(Text and item location entries)
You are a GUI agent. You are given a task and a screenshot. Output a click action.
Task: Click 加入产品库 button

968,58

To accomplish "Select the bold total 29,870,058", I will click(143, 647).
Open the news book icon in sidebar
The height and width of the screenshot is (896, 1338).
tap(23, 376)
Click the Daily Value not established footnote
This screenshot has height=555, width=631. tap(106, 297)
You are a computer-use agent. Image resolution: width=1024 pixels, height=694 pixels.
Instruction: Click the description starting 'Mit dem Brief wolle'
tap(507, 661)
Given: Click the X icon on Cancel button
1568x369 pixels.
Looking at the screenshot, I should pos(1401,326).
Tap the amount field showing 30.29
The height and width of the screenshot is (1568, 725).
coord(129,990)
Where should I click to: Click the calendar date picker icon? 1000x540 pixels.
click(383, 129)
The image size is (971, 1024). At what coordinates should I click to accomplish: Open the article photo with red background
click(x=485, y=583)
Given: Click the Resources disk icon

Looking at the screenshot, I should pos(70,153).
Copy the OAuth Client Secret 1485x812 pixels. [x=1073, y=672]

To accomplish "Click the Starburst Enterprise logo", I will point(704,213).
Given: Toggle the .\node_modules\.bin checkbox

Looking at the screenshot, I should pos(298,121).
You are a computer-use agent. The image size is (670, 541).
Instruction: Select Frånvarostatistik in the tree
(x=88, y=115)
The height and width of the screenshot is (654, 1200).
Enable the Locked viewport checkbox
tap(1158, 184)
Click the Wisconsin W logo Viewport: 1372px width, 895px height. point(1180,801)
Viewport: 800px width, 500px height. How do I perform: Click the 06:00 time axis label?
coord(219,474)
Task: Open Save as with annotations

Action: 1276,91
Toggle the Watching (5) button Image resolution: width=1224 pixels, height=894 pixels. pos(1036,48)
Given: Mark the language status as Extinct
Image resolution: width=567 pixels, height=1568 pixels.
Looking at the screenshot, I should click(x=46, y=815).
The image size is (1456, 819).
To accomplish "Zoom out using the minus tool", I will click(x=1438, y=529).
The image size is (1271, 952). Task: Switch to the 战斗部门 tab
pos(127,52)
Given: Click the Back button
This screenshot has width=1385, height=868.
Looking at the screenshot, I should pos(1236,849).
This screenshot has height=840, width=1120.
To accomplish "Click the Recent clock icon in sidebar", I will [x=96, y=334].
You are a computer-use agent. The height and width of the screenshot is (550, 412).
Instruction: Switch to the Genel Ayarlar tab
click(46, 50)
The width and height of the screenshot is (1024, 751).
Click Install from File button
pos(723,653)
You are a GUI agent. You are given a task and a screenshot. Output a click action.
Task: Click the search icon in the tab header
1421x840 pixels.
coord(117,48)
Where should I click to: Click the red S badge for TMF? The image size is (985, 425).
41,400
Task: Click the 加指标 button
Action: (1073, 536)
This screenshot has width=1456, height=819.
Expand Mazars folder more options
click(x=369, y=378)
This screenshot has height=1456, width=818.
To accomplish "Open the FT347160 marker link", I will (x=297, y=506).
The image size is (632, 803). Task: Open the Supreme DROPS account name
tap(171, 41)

» WHAT YOU ARE ASKED TO DO
Return verbatim every line from the beginning of the lines above up to and including the line that contains "This screenshot has height=555, width=631.".

» EXERCISE RESPONSE
You are a GUI agent. You are given a task and a screenshot. Output a click action.
Task: Click 加入产品库 button

968,58

To accomplish "Select the bold total 29,870,058", I will click(143, 647).
Open the news book icon in sidebar
The height and width of the screenshot is (896, 1338).
tap(23, 376)
Click the Daily Value not established footnote
This screenshot has height=555, width=631. tap(106, 297)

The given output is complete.